The luminance gradient is applied (block <NUM>) to modify the luminance of the custom product to match the light gradient of the user photograph based on a point of known luminance in the user image space.

Second, the custom product is displayed (block <NUM>) using the following steps. In an embodiment, the user chooses the custom product and its attributes by interacting with the service. In an embodiment, the user's in-situ visual asset is loaded. In an embodiment, the rendering asset for the custom product is configured. In an embodiment, the custom product reference is set to the Custom Product asset.

Finally, in an embodiment, the in-situ asset is rendered and sent to the user display unit or browser.

For example, <FIG> is a block diagram that illustrates a computer system <NUM>.

The input device typically has two degrees of freedom in two axes, a first axis (e.g., x) and a second axis (e.g., y), that allows the device to specify positions in a plane.

In the foregoing specification, embodiments of the invention have been described with reference to numerous specific details that may vary from implementation to implementation.
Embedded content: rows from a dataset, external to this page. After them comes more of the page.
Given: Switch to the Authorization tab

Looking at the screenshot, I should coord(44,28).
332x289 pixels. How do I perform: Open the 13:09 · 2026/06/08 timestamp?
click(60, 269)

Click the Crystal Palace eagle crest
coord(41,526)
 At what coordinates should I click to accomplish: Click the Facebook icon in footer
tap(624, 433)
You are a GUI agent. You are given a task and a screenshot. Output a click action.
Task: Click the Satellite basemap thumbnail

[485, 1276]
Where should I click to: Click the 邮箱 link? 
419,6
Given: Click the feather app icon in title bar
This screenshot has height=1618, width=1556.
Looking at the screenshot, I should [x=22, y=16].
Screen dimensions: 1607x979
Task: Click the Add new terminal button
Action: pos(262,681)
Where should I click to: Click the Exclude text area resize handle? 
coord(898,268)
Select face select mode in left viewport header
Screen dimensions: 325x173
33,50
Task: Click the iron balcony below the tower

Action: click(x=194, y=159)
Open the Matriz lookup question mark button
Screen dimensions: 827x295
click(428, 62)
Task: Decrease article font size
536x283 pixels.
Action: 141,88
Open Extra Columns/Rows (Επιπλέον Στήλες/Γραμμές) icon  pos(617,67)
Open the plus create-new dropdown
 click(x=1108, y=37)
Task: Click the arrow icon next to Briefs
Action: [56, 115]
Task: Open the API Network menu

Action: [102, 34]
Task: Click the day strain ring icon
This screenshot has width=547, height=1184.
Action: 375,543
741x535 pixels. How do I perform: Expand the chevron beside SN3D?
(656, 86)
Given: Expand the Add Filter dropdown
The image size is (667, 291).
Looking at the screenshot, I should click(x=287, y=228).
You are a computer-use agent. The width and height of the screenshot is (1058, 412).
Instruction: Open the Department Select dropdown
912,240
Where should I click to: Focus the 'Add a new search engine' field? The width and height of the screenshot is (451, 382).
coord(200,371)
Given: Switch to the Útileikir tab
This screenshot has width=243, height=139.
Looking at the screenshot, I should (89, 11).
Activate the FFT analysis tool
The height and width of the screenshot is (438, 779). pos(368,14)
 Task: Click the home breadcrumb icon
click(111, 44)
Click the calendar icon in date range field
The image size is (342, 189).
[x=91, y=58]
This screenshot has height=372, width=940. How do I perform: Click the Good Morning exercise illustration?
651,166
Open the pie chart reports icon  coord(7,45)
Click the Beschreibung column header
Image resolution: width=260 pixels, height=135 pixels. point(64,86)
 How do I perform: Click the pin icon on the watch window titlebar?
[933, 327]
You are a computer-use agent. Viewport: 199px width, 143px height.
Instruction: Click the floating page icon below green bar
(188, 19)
Thus, the sole and exclusive indicator of what is the invention, and is intended by the applicants to be the invention, is the set of claims that issue from this application, in the specific form in which such claims issue, including any subsequent correction. Any definitions expressly set forth herein for terms contained in such claims shall govern the meaning of such terms as used in the claims. Hence, no limitation, element, property, feature, advantage or attribute that is not expressly recited in a claim should limit the scope of such claim in any way. The specification and drawings are, accordingly, to be regarded in an illustrative rather than a restrictive sense.

Claim 1:
A method for characterizing a user site with a marker, the method comprising:
uploading a user digital image including a marker;
filtering (<NUM>) a user image to produce a linear image so that linear features in the size range of the marker lines are left and other linear and non-linear features are filtered out;
filtering (<NUM>) the linear image into an array of pixels using a cellular automata approach;
traversing (<NUM>) the array of pixels to create a candidate connectivity graph by traversing connected pixels;
determining (<NUM>) whether the candidate connectivity graph matches a reference connectivity graph by discarding the candidate connectivity graph that do not meet one or more connectivity criteria of the reference connectivity graph, wherein metadata describe one or more reference connectivity graphs that are expected to be seen in a user's digital image, wherein linear components are arranged to form the reference connectivity graph;
in response to determining that the candidate graph matches the reference connectivity graph:
calculating (<NUM>) a marker transform which maps known nodes in the reference connectivity graph to found nodes in the matching graph;
using the marker transform to find (<NUM>) a plurality of light sampling points in the user image;
using the marker transform to find (<NUM>) a plurality of dark sampling points in the user image;
extrapolating information about the user environment to apply appropriate changes to the user digital image.